[[ Data provided open ]]

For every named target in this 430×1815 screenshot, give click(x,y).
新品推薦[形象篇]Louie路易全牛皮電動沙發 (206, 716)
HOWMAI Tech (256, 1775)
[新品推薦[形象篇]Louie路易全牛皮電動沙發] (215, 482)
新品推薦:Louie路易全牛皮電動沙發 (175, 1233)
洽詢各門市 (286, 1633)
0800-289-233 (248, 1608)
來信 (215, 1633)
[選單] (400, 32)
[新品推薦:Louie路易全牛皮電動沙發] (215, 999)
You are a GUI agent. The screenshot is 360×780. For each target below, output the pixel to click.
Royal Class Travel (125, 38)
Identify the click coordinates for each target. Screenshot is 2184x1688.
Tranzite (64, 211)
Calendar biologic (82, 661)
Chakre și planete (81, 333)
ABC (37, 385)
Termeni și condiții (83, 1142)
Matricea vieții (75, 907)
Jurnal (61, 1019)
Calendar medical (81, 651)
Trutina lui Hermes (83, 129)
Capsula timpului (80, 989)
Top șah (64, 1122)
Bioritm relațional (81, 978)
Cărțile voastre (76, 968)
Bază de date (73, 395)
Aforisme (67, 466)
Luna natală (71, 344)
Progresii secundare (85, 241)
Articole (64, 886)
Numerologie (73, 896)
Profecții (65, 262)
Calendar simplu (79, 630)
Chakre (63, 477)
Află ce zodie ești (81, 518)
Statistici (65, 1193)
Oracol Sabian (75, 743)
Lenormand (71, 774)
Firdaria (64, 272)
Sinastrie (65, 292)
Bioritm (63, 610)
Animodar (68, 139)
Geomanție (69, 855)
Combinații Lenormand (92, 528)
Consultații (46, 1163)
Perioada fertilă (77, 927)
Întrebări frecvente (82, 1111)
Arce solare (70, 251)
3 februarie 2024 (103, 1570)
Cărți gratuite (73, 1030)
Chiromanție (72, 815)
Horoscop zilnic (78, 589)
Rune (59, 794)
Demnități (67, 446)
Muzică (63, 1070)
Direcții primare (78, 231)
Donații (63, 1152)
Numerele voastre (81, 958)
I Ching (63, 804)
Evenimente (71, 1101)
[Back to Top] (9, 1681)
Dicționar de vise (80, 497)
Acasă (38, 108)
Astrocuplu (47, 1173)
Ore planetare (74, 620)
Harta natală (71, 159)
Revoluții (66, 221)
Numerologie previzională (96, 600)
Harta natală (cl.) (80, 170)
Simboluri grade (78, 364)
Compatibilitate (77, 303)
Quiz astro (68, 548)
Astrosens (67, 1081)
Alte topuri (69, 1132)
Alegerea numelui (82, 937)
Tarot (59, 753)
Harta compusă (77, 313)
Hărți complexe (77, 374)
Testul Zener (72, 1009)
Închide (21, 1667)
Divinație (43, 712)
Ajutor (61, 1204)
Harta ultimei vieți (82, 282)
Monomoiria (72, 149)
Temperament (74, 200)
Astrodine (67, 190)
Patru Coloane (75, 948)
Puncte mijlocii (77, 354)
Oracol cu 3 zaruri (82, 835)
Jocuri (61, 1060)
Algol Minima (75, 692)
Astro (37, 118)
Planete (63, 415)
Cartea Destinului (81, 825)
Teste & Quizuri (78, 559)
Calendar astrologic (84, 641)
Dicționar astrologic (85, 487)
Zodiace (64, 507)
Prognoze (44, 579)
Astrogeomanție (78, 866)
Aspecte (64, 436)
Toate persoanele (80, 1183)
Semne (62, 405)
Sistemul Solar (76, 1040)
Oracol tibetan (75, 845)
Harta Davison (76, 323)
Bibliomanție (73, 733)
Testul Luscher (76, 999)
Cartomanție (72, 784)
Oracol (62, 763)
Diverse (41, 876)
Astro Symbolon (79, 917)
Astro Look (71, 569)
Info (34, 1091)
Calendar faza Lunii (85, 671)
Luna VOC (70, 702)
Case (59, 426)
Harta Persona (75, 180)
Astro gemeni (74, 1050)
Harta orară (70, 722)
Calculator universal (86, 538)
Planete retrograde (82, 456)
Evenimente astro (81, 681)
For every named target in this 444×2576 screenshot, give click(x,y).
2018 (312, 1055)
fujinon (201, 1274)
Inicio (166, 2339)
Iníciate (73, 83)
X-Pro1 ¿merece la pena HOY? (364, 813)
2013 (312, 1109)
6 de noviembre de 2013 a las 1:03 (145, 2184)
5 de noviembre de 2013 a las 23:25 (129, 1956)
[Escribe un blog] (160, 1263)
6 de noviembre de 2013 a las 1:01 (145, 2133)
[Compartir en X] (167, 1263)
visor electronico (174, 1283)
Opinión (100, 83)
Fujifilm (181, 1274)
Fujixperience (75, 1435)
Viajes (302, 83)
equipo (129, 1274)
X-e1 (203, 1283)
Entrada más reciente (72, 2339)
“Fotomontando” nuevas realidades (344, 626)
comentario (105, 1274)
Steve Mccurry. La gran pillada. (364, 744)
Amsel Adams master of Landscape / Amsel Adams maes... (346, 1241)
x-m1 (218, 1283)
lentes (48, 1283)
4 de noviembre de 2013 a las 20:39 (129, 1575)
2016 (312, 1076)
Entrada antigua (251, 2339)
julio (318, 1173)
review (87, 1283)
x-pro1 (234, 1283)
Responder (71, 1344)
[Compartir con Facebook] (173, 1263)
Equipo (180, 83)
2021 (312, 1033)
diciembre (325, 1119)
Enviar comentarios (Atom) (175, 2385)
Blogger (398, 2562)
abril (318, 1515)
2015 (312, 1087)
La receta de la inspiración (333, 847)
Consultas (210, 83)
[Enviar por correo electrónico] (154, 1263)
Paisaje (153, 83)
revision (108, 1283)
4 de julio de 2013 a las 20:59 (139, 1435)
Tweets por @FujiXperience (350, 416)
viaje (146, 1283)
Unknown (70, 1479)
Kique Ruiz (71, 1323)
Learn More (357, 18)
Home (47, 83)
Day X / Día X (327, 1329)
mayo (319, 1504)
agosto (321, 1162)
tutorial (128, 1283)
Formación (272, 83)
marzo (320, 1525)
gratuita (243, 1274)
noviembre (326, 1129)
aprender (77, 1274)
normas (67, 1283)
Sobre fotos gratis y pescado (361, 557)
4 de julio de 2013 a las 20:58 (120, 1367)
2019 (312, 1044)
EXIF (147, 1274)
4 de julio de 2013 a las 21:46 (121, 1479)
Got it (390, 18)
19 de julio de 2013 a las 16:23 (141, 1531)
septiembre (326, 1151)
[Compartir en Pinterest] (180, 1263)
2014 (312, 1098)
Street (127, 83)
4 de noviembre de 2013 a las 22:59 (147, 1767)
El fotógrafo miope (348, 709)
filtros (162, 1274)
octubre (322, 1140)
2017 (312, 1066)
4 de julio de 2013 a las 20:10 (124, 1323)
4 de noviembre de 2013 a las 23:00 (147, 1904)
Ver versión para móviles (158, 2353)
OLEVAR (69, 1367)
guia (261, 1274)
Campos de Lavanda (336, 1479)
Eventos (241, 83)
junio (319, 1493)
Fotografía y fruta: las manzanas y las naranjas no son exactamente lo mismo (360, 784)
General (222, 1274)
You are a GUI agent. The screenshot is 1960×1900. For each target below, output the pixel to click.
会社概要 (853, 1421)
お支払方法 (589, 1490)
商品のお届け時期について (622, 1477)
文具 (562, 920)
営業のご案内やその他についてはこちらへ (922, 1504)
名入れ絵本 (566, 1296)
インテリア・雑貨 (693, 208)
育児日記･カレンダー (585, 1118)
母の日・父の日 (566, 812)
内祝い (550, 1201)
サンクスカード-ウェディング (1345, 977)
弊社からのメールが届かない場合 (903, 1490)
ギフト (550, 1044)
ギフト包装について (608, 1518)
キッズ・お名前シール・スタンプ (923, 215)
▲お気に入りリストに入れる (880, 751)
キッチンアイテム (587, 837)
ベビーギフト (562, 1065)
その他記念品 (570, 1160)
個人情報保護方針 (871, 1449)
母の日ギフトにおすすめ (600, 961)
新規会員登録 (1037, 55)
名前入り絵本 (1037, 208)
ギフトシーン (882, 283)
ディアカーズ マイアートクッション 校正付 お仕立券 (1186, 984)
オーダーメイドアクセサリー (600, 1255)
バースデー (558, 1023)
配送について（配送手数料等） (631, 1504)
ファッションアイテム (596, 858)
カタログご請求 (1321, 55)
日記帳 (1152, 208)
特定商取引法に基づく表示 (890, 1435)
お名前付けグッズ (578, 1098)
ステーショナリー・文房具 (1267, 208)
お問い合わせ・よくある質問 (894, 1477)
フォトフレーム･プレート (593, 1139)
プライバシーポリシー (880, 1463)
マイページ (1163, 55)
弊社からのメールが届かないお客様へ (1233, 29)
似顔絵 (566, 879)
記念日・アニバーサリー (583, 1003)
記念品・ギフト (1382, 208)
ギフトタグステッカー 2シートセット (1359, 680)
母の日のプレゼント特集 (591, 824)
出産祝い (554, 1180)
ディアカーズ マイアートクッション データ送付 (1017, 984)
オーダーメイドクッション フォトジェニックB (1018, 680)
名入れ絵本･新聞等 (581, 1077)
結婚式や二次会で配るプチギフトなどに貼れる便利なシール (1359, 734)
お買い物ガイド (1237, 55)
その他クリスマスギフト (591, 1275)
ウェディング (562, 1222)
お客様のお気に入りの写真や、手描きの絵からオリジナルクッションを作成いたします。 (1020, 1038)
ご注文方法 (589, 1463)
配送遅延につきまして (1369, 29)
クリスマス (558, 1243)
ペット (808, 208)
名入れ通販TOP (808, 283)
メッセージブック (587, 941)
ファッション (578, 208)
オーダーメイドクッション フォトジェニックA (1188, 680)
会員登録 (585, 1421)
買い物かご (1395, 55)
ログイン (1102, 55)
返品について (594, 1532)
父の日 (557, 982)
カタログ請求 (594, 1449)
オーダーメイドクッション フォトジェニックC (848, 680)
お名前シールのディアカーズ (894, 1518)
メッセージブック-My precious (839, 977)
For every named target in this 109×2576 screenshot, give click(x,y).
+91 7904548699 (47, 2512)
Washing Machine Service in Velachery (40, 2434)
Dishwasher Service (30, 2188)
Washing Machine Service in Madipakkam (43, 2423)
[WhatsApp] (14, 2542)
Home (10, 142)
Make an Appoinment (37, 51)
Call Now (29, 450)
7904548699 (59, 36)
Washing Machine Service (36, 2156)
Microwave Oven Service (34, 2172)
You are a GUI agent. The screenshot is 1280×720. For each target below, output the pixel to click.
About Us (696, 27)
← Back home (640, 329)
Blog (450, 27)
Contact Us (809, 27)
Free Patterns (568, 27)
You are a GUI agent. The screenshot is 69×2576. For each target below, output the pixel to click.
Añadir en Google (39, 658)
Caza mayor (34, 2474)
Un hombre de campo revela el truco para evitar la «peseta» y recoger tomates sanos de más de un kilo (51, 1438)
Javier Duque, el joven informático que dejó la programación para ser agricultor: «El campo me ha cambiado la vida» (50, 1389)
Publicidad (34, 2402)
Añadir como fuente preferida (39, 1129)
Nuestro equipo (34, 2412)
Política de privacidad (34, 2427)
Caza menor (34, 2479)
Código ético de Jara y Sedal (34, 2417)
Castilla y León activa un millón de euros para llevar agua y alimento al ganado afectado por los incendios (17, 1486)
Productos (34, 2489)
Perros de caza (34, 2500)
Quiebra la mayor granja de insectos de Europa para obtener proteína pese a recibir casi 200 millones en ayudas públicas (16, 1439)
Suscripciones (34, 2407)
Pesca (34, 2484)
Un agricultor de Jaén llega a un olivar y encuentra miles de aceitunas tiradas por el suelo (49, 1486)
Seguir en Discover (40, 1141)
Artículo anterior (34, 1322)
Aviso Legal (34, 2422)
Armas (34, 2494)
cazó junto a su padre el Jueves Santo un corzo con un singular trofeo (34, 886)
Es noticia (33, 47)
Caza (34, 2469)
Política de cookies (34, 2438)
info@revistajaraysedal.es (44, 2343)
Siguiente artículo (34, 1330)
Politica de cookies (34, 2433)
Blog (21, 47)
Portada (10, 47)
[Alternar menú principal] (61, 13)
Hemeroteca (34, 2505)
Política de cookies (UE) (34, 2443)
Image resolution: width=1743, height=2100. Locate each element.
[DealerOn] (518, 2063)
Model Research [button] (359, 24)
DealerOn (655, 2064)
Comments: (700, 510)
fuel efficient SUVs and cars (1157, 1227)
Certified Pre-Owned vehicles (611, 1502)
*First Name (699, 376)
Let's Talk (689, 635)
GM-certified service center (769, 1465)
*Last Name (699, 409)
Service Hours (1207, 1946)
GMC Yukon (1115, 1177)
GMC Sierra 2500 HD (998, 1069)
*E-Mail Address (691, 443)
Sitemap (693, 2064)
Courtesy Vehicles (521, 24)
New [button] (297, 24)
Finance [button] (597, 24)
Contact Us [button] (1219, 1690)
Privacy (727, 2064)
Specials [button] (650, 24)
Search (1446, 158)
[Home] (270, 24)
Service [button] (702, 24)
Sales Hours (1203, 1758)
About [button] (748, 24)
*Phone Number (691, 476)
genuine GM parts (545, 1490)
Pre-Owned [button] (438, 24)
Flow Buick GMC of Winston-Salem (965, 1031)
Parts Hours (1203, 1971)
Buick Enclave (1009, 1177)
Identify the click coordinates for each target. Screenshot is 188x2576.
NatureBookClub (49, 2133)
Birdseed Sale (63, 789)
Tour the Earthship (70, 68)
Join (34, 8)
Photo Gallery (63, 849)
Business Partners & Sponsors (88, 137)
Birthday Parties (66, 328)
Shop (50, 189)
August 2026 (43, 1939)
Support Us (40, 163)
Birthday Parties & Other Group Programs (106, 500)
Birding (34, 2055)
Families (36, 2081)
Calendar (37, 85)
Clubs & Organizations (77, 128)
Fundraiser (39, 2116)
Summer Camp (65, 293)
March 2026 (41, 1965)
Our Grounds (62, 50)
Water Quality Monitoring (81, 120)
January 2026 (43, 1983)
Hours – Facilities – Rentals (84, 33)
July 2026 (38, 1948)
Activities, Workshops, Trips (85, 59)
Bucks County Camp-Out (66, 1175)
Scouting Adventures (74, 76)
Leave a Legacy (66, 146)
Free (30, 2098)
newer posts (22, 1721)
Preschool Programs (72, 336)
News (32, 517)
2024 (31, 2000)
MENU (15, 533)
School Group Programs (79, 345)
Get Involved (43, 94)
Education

[[ Data provided closed ]]

Work request - Restate exactly the records above from their first line through the line that holds "Progresii secundare (85, 241)", please, including both and leaving out all others.

Task solution -
For every named target in this 430×1815 screenshot, give click(x,y).
新品推薦[形象篇]Louie路易全牛皮電動沙發 (206, 716)
HOWMAI Tech (256, 1775)
[新品推薦[形象篇]Louie路易全牛皮電動沙發] (215, 482)
新品推薦:Louie路易全牛皮電動沙發 (175, 1233)
洽詢各門市 (286, 1633)
0800-289-233 (248, 1608)
來信 (215, 1633)
[選單] (400, 32)
[新品推薦:Louie路易全牛皮電動沙發] (215, 999)
You are a GUI agent. The screenshot is 360×780. For each target below, output the pixel to click.
Royal Class Travel (125, 38)
Identify the click coordinates for each target. Screenshot is 2184x1688.
Tranzite (64, 211)
Calendar biologic (82, 661)
Chakre și planete (81, 333)
ABC (37, 385)
Termeni și condiții (83, 1142)
Matricea vieții (75, 907)
Jurnal (61, 1019)
Calendar medical (81, 651)
Trutina lui Hermes (83, 129)
Capsula timpului (80, 989)
Top șah (64, 1122)
Bioritm relațional (81, 978)
Cărțile voastre (76, 968)
Bază de date (73, 395)
Aforisme (67, 466)
Luna natală (71, 344)
Progresii secundare (85, 241)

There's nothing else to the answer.